7.  Love in an Elevator: Generic, thirty quid midweek hotel room. We've been out on the lash and acquired a nurses outfit. I'm wearing said costume for a laugh when my friend decides to unzip it down the front, leaving me dangling out as the lift door opens. I go out to the car park, have a ciggy and get a change of clothes from the car. As I get back to the room, my friends reveal the place has just been turned over- by a drug squad! Happily, they fluffed the pillows marvellously and we slept like drunken babies, even if it was completely ridiculous. 

8.  Can't see you in court: That age old phrase, I'll see you in court should have been applicable here. I get pulled for doing 40 in a 30, a fair cop. I pull over, get out of the car and go to talk to the officer. He gives me a document to present my insurance, licence and MOT at a station within seven days. I have these documents on hand, having recently taxed the car and so get them from the glove box and he checks them out. Imagine my surprise when a whopping summons arrives accusing me of having no licence, MOT, tax or insurance. He added that I wasn't wearing my seatbelt, which I'm beginning to suspect is a standard move. I can't pay the fixed penalty because of these other, serious charges and am fined the best part of 2 grand. I contest it, producing my documents for a second time and the charges are wiped off- all except the seatbelt charge- which a lawyer advised was my word against his and not worth the fight for £40. I should have called him on it but the liar wasn't there and I didn't fancy going back.  

9.  Nothing much we can do: My girlfriend's car is attacked by a drug addled woman, trying to steal it. She knackers the lock and gives up. A woman fitting the exact description is found in the bathroom of a hotel down the road, having broken in there instead. We're told there is nothing more they can do, despite us knowing they have her in custody. A friend fixed the lock, which saved her the costly repair bill but, what is their actual job if it isn't solving and resolving crimes?
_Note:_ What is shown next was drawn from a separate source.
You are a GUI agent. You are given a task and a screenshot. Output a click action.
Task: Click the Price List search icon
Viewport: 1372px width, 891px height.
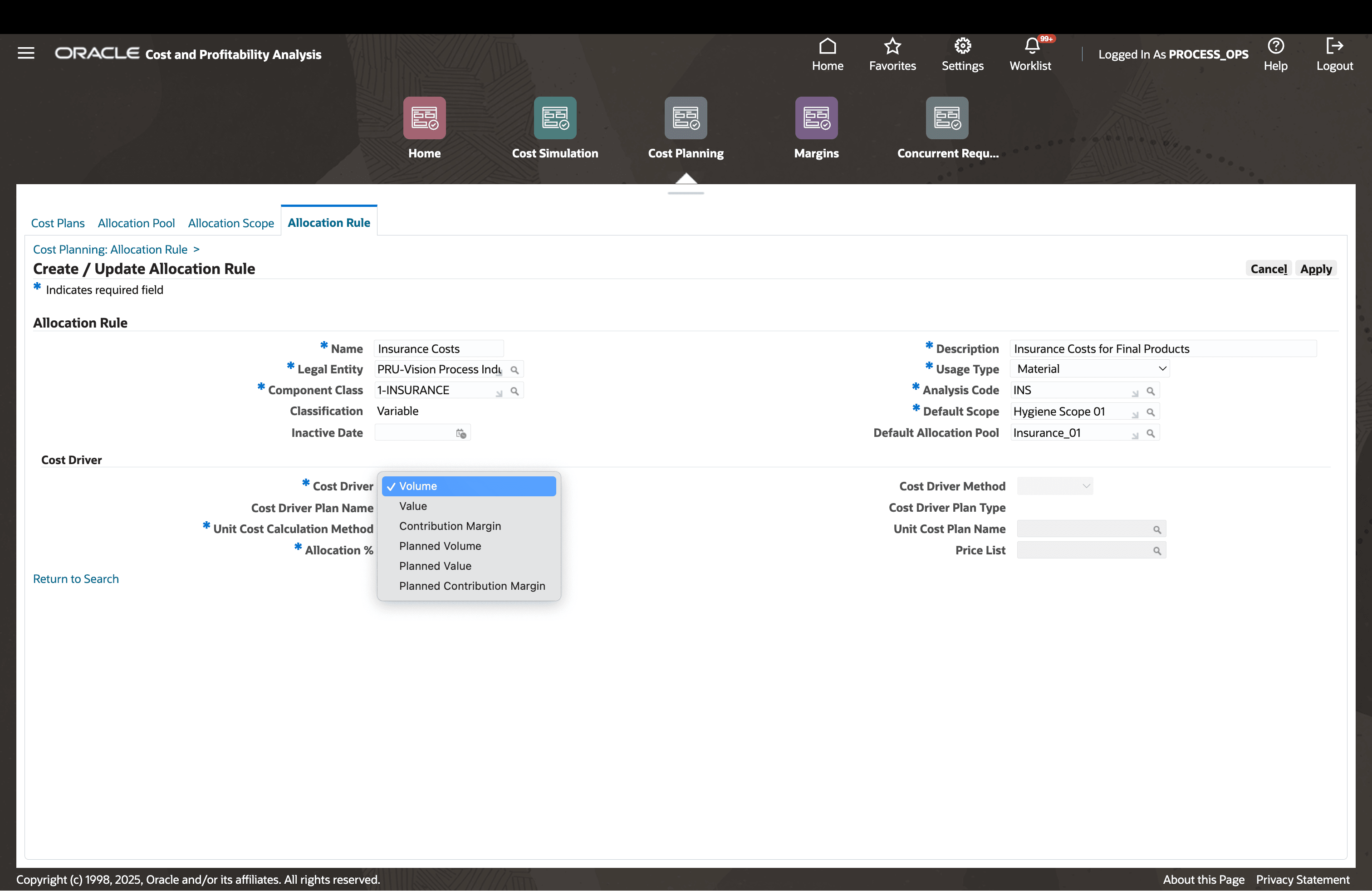1156,551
10. The TV News: I don't have a number ten. I have lots of possibles, I see the police out and about almost every day and I know that in the most part they are doing a fine job. I do though, watch the news and so things like plebgate, horses stamping on stewards, corrupt chiefs, institutional racism and mob-handed brutality in crowds come to mind, however reflective they may be overall. 
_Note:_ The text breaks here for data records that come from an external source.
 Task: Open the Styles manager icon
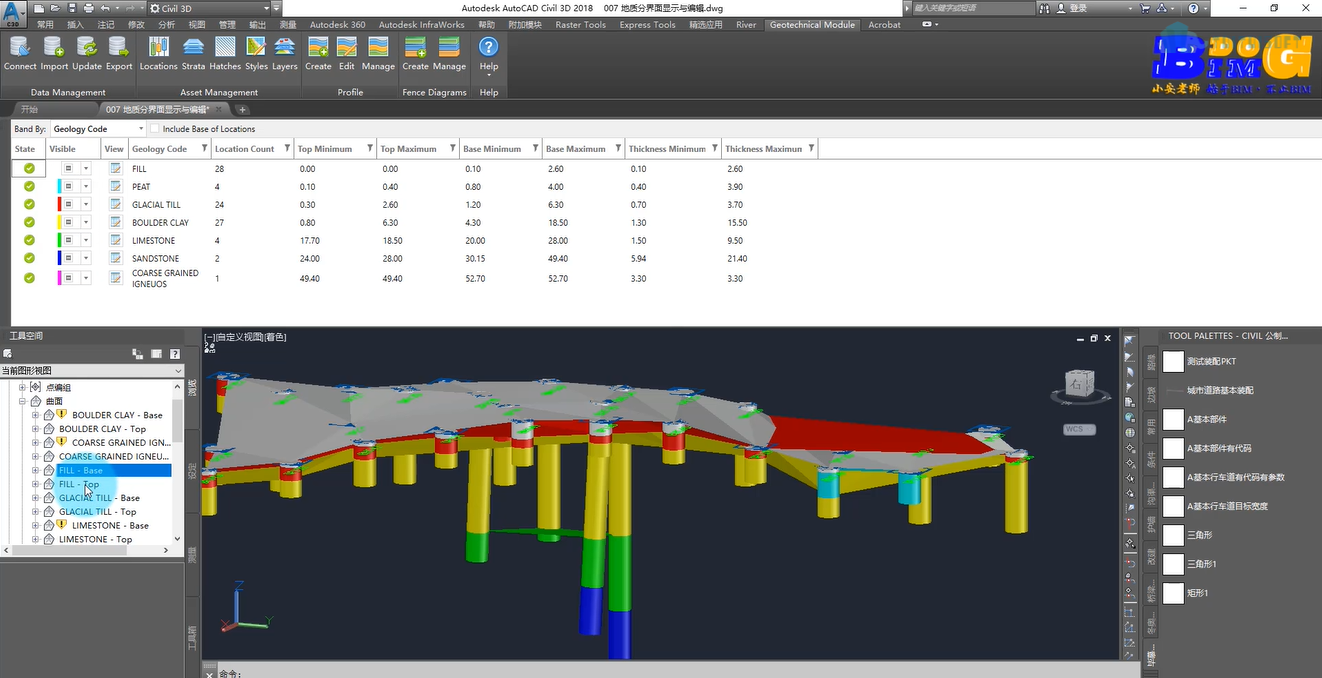[x=256, y=53]
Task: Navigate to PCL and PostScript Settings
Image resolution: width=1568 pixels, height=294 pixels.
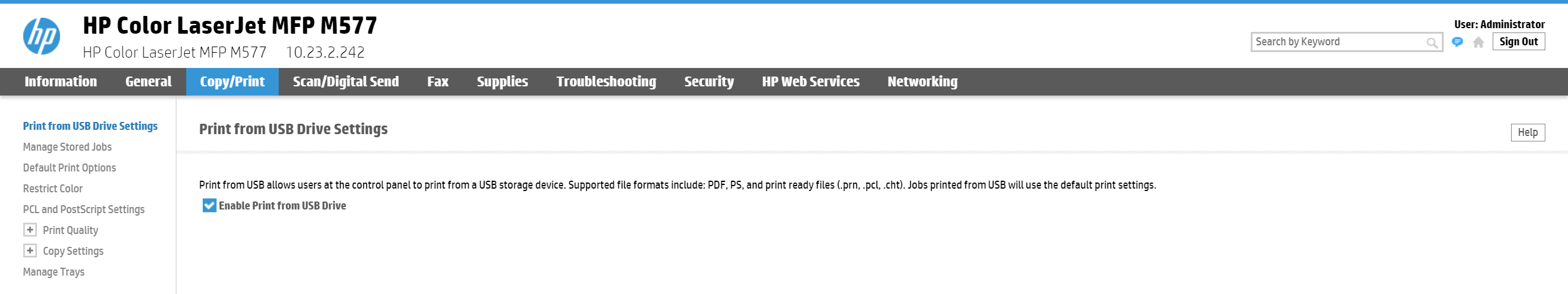Action: 84,209
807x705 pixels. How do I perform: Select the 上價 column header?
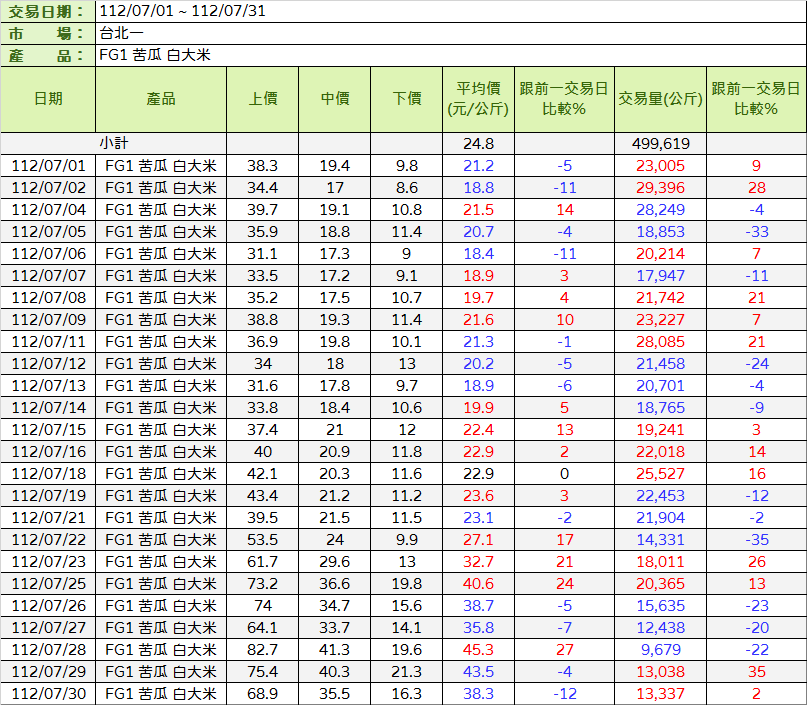263,99
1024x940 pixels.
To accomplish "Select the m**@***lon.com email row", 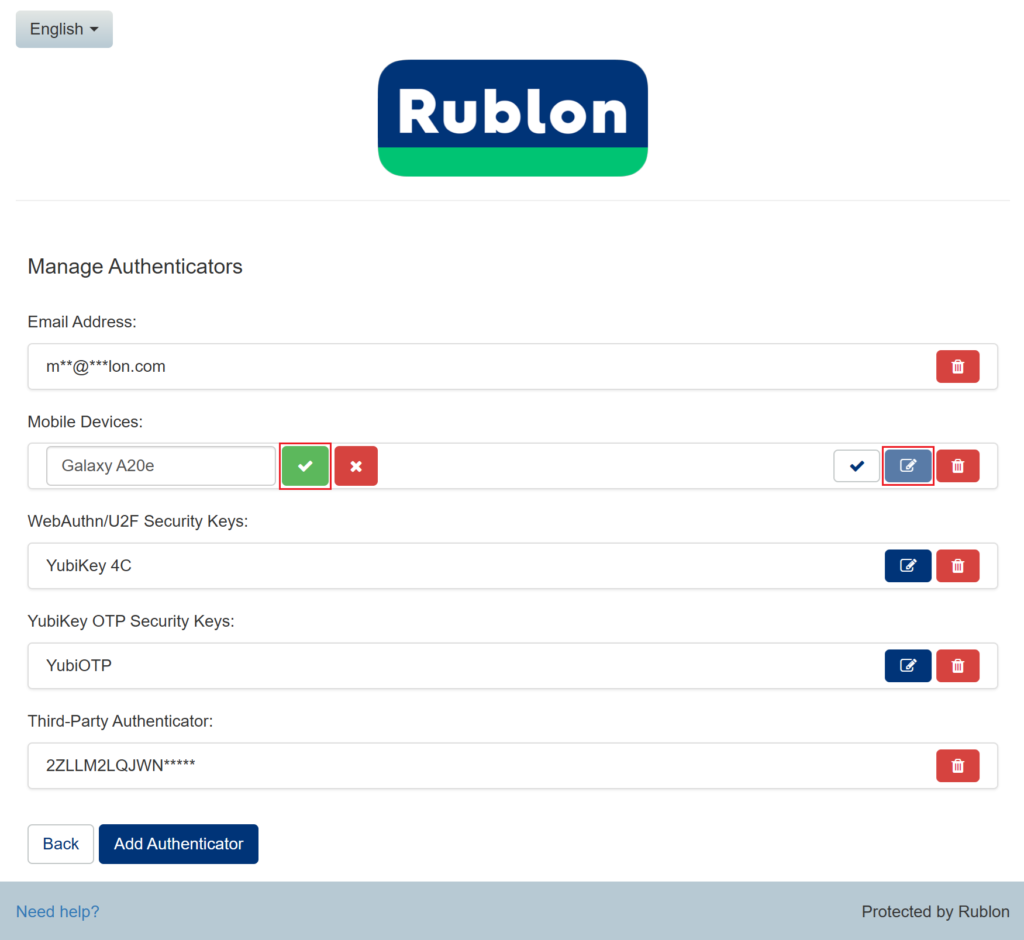I will coord(106,367).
To conclude, I'd say the police are a bit like a lock. You know that they work in principle but you don't just get the pound one and expect it to be the best. If someone is around, I'm sure the lock will do fine but if left to its own devices, it may not perform exactly as intended. I'm sure there are thousands of hugely helpful officers out there, all doing their best. I'm positive there will also be some having off-days, who have been pushed just once too many times and have had enough. Do I trust the police then? So long as I'm not on my own. 

Thanks for reading, 
S. 
Reactions:

3 comments:

Madeline Moore said...

A fair post, I'd say. It sounds like your crime was primarily being young!

Our local police force chose to ignore Mayor Ford (who just announced he'll be running for a second term, proving he's a deluded crackhead, in my books. His campaign slogan? 'Ford More Years.' Catchy, no?)when he told them to take down OcTor (Occupy Toronto)and bust a few heads in the process. OcTor dismantled quietly and no heads were broken.

I rode with the police in Edmonton, Alberta, as part of my research for creating a series of educational dramas called "Police in Crisis." Although nothing huge went down (we were at one time surrounded by drunks in a park and my officer's phone died, but the drunks wisely chose not to take the initiative)it was an eye-opener.

Theirs is not an easy job. Some go bad, no doubt about it, but most of our "boys in blue" do us proud.

And then there are the Mounties . . . sigh . . .

Colin Davies said...

I was once arrest for doing bad Billy Cosby inpressions after 11pm. They said it was 'drunk and disorderly' but I knew, oh yeah I knew.

Nice post.

Ashley R Lister said...

I'm a huge supporter of the Police. Message in a Bottle remains one of my all time favourite tracks.